A Stefano Eranio goal was enough to sink Barnsley 1-0 in front of 27,232 fans in August 1997 and send the fans away happy.
Bolton Wanderers 1997
Like Middlesbrough in 1995, Bolton had ended life at their former stadium, Burnden Park, by achieving promotion to the top flight.
The Lancashire club switched to the Reebok Stadium for the start of the 1997-98 campaign.
Bolton fans had to wait to see a goal at their new location, however, with the opening two league matches with Everton and Manchester United both being goalless.
Alan Thompson finally scored the first goal in the third match against Tottenham Hotspur.
The Dell had been Southampton's home, despite only having a capacity of 15,200.
The club chose to double their capacity by heading to the newly built St Mary's Stadium, which more than doubled the space for fans to 32,500.
However, it was a disappointing start for the Saints as they lost their opening game there in August 2001 to Chelsea 2-0.
It was Dutch forward Jimmy Floyd Hasselbaink who bagged the opening goal at the venue.
Manchester City 2003
City headed to the City of Manchester Stadium, which would later be renamed the Etihad Stadium, in the summer of 2003.
The facility, which had initially been built to host athletics events at the 2002 Commonwealth Games, was redeveloped to host football matches.
City departed Maine Road for pastures new after the conclusion if the 2002-03 campaign. They had to settle for a 1-1 draw with Portsmouth in their first game there in August 2003, with the away side's Yakubu the first to find the net, before David Sommeil earned a share of the spoils in stoppage time.
In an attempt to move to the higher echelons of European football, Arsenal had decided to leave their Highbury home in 2006 to play at the 60,000 capacity Emirates Stadium.
But things did not go to plan in their Premier League curtain-raiser.

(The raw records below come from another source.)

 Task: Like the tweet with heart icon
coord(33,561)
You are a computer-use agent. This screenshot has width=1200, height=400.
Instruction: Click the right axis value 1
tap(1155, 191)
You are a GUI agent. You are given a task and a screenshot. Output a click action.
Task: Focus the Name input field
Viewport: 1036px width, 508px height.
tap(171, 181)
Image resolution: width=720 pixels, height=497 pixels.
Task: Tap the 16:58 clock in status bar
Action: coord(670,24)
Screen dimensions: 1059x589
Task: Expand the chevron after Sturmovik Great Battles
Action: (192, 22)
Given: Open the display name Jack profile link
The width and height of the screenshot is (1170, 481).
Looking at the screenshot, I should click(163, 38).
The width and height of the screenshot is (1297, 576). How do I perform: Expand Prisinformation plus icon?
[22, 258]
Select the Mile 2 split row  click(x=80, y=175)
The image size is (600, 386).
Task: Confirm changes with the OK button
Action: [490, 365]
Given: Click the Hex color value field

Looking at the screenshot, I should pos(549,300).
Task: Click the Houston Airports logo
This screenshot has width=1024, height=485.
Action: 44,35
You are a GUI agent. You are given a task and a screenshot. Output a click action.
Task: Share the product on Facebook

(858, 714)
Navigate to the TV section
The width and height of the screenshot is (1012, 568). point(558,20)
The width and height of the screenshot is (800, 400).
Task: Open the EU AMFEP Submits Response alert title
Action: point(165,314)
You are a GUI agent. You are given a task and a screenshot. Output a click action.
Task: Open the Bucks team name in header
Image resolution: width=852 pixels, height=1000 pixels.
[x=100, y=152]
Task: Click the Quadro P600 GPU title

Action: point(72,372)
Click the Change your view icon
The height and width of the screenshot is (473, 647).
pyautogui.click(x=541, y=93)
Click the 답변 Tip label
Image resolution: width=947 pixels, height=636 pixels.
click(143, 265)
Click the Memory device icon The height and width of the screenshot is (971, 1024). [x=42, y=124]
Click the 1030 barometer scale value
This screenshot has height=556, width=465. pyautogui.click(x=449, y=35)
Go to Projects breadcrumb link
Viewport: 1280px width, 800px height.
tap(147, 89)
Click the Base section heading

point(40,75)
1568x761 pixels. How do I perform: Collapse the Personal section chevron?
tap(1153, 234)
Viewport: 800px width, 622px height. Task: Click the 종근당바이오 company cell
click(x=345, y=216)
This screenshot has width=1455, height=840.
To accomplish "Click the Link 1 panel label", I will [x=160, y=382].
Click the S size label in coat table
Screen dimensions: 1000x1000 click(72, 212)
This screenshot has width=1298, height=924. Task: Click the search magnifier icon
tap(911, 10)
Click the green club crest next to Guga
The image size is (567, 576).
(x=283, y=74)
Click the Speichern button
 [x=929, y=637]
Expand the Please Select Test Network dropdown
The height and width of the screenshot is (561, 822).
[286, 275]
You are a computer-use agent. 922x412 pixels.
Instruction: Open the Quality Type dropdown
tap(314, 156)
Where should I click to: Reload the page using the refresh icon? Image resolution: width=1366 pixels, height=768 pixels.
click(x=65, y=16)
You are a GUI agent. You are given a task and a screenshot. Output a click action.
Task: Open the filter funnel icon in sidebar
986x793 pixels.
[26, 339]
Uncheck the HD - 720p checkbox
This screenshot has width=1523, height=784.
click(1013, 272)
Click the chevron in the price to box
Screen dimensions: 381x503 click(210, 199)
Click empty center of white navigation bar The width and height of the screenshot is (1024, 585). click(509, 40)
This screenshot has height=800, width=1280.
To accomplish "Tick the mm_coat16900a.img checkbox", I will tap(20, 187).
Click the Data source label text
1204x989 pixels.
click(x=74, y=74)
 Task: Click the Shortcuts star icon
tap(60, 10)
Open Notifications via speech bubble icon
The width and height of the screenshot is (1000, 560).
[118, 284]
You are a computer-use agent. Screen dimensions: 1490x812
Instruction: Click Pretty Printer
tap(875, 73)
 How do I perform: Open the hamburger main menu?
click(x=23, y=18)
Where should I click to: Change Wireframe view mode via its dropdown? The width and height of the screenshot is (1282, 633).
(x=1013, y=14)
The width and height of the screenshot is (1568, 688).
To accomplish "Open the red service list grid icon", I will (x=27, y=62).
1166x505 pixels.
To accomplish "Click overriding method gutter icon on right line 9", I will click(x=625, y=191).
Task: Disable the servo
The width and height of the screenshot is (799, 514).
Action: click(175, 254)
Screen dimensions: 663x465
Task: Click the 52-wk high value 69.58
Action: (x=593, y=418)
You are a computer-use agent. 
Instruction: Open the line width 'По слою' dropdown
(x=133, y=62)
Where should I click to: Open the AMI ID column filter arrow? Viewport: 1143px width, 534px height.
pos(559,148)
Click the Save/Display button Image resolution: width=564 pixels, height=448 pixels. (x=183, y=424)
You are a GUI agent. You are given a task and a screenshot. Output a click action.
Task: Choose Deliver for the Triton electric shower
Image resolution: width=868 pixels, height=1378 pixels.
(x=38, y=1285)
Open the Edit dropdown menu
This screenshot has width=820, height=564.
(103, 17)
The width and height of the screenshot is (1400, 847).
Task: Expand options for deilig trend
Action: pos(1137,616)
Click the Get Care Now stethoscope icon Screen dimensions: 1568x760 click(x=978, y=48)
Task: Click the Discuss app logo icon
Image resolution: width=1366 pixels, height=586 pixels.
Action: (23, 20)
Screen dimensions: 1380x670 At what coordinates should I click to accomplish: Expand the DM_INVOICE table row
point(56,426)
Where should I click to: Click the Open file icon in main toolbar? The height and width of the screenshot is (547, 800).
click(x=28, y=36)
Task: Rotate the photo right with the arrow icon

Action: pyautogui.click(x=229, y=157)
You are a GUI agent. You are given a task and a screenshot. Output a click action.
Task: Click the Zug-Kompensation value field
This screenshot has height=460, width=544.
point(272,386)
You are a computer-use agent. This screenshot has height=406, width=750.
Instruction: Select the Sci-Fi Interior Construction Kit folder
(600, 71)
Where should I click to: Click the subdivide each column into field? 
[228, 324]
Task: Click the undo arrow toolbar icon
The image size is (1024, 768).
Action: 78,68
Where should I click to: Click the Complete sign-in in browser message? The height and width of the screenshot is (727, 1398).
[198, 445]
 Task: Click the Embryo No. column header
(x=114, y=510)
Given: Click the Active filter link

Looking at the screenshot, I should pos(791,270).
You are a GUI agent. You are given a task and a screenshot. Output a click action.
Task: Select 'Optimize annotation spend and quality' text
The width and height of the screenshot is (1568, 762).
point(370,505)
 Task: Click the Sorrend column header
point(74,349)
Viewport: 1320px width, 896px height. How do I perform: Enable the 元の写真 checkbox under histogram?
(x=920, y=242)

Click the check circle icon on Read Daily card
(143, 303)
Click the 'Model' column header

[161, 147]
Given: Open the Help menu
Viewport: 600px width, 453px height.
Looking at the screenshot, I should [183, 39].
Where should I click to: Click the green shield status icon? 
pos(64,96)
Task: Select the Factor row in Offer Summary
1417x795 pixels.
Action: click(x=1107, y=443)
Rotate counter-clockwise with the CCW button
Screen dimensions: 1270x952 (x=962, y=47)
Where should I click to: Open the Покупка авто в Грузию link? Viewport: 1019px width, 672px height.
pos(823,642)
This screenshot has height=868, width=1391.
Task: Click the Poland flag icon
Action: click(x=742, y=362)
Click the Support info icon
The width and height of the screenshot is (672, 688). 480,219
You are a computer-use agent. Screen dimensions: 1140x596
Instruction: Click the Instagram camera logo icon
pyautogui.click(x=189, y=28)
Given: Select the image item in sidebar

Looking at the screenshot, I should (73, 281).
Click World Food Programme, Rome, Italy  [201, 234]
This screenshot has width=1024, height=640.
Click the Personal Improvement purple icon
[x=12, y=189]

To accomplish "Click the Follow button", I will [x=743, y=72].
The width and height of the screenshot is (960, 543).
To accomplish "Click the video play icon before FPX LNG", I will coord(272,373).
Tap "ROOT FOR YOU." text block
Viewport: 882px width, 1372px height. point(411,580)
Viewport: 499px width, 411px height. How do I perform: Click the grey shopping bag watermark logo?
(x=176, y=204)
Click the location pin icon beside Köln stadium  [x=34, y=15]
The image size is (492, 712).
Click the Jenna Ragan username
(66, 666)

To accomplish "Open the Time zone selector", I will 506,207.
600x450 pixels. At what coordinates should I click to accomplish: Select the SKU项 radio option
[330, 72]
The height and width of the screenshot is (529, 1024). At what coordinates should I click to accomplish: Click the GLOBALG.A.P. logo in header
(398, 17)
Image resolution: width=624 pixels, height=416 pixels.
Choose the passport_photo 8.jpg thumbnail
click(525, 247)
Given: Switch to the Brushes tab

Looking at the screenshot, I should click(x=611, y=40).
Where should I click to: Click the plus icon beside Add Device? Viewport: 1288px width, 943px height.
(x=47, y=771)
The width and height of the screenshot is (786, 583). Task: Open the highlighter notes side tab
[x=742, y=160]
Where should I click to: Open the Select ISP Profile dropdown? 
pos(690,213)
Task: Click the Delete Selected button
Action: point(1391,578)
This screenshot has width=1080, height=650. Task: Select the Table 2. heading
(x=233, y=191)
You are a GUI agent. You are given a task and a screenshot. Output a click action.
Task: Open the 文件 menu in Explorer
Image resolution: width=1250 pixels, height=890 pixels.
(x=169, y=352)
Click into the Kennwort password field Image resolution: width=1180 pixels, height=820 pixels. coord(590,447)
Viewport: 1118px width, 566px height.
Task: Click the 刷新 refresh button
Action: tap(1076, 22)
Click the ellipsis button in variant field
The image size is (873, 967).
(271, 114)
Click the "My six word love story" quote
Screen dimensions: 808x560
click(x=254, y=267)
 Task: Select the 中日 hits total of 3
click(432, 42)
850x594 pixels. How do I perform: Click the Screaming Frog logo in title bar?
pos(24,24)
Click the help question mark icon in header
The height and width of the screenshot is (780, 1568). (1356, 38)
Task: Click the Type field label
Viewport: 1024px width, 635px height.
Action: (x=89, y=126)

They faced Aston Villa in August 2006 and fell behind to Olaf Mellberg's goal, needing a late equaliser from Gilberto Silva to earn a 1-1 draw.
West Ham United 2016
There was much emotion when West Ham left the Boleyn Ground over the summer of 2016.
Their new base was the London Stadium, which had been built for the Olympics in 2012, and like the City of Manchester Stadium had been renovated to make it suitable for football.
Michail Antonio's goal five minutes from time earned them the three points in their first league game there as they beat Bournemouth 1-0 in August 2016.